[Registros de localização de elementos]
_ _ _ _

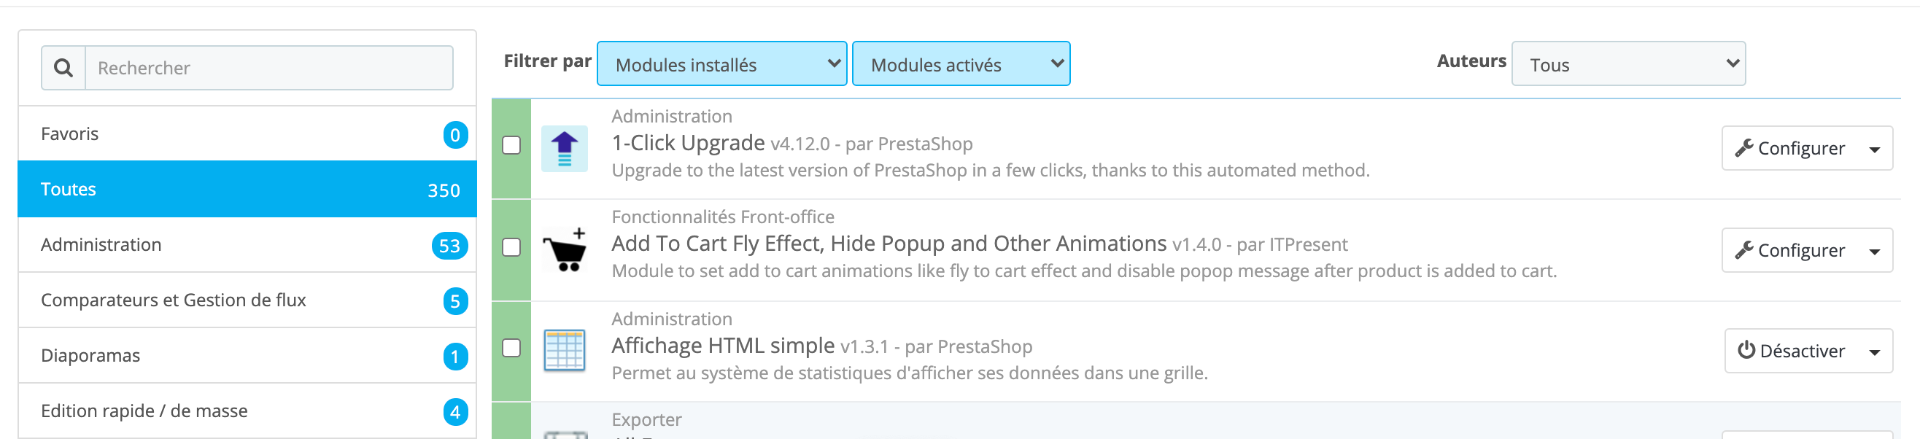Select the Toutes category
The height and width of the screenshot is (439, 1920).
(247, 189)
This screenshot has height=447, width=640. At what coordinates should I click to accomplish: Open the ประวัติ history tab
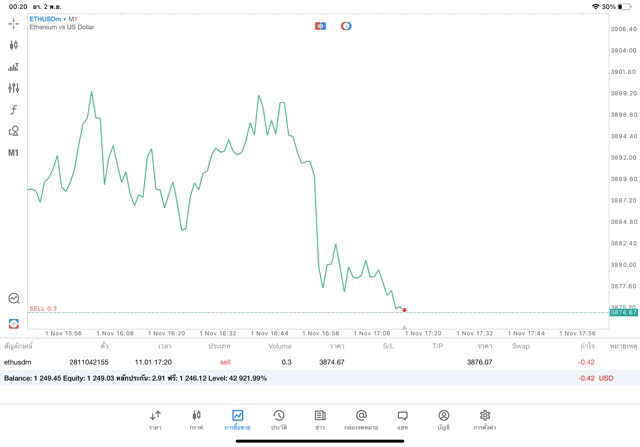click(279, 419)
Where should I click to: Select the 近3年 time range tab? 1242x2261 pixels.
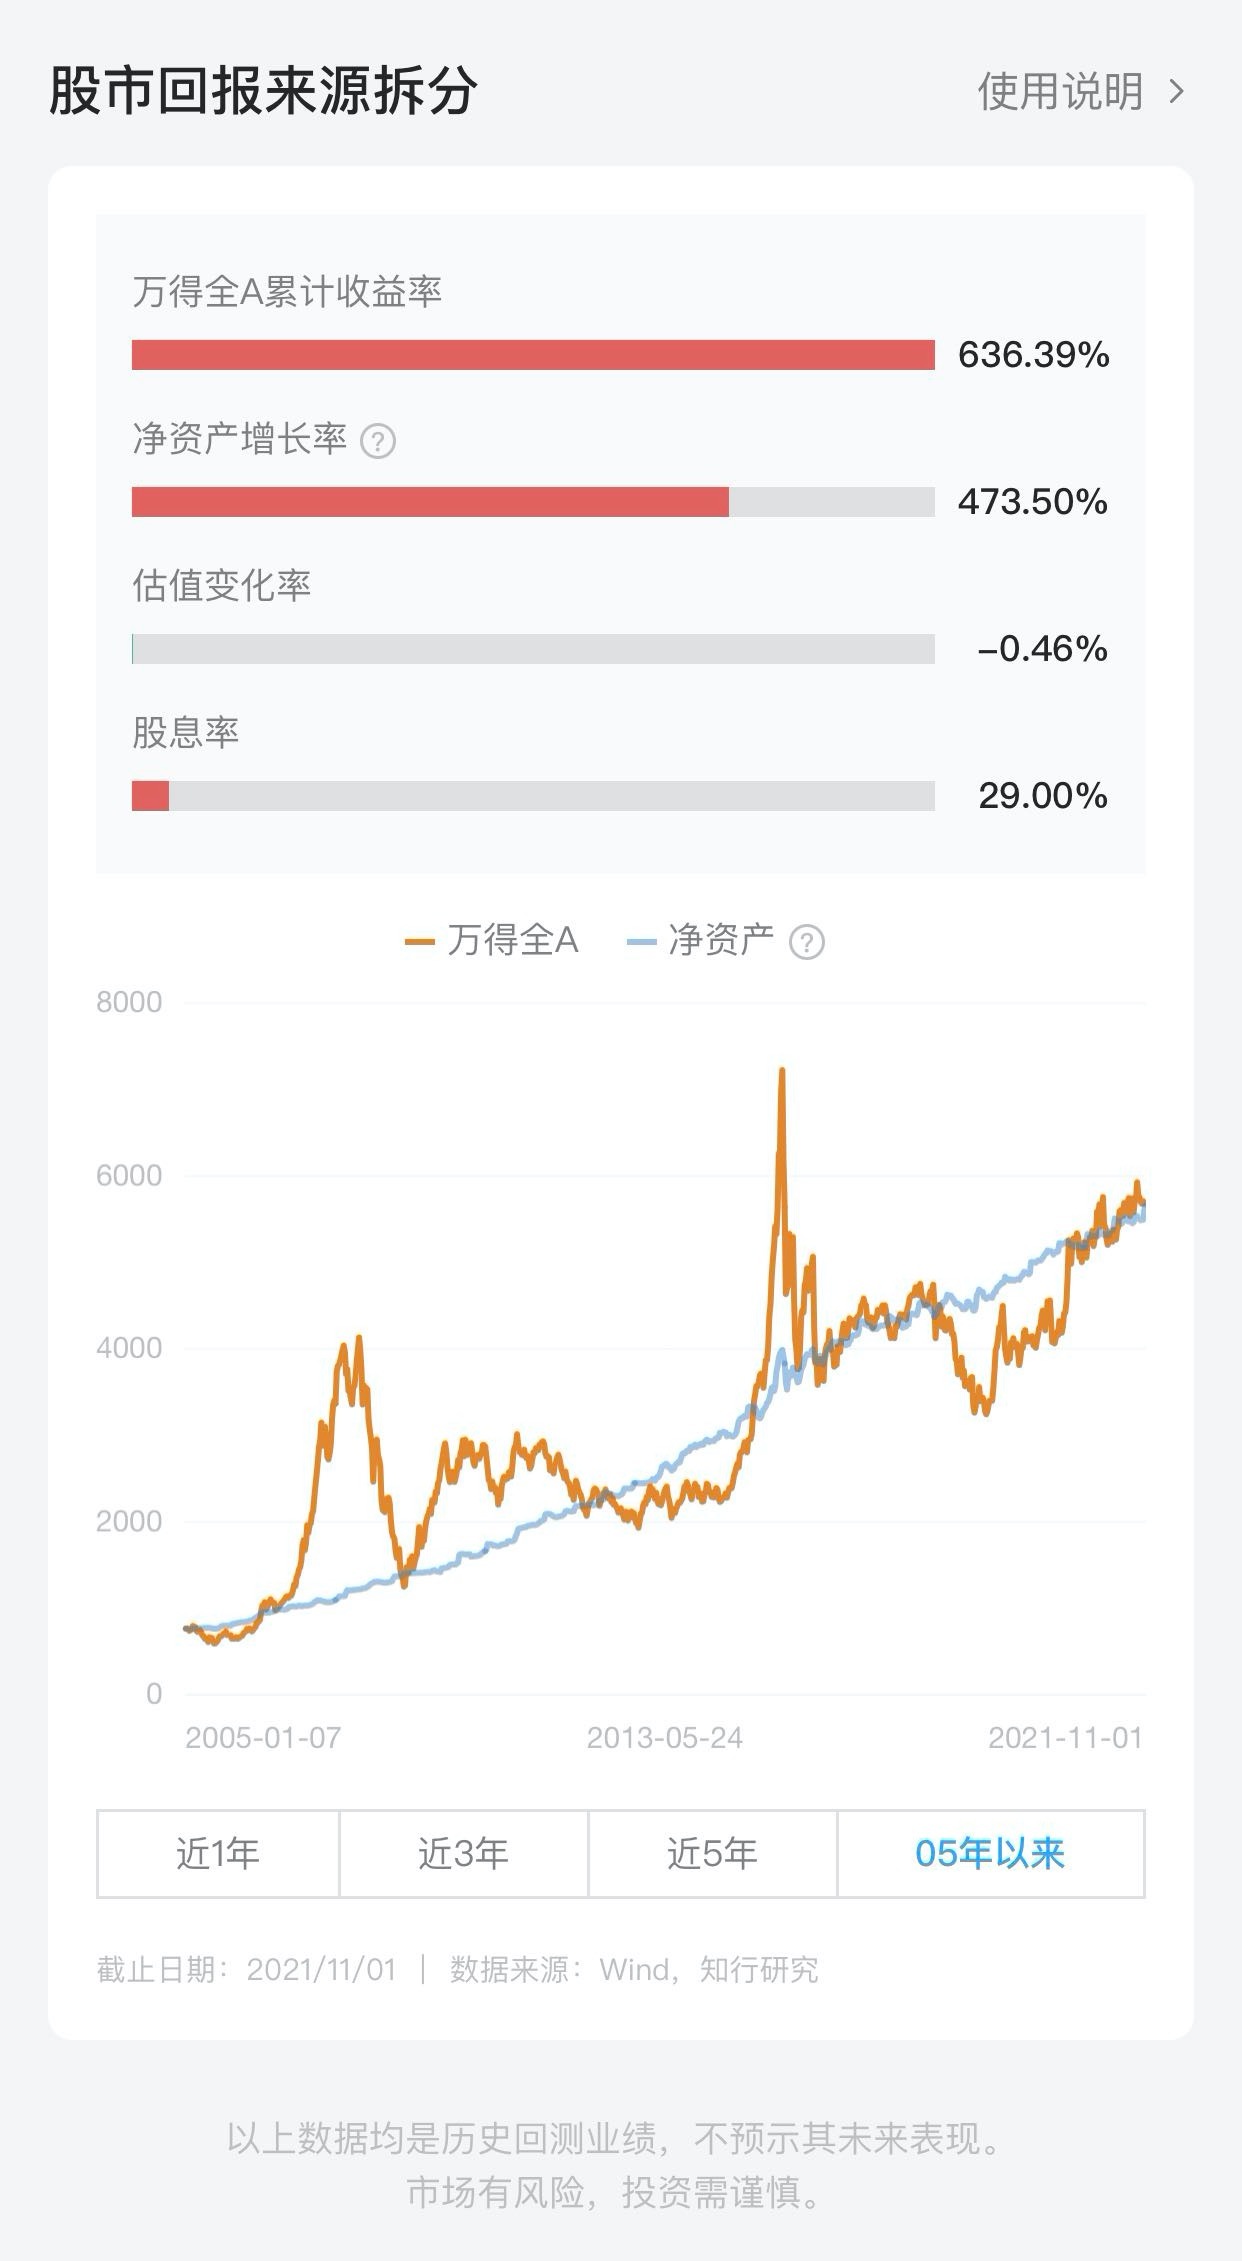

_ _ _ _

**O que fazer:**
Repita todo o material acima, linha por linha e sem qualquer alteração, deixando as imagens de fora da resposta.

**Resposta da tarefa:**
Select the Toutes category
The height and width of the screenshot is (439, 1920).
(247, 189)
This screenshot has height=447, width=640. At what coordinates should I click to accomplish: Open the ประวัติ history tab
click(279, 419)
Where should I click to: Select the 近3年 time range tab? 1242x2261 pixels.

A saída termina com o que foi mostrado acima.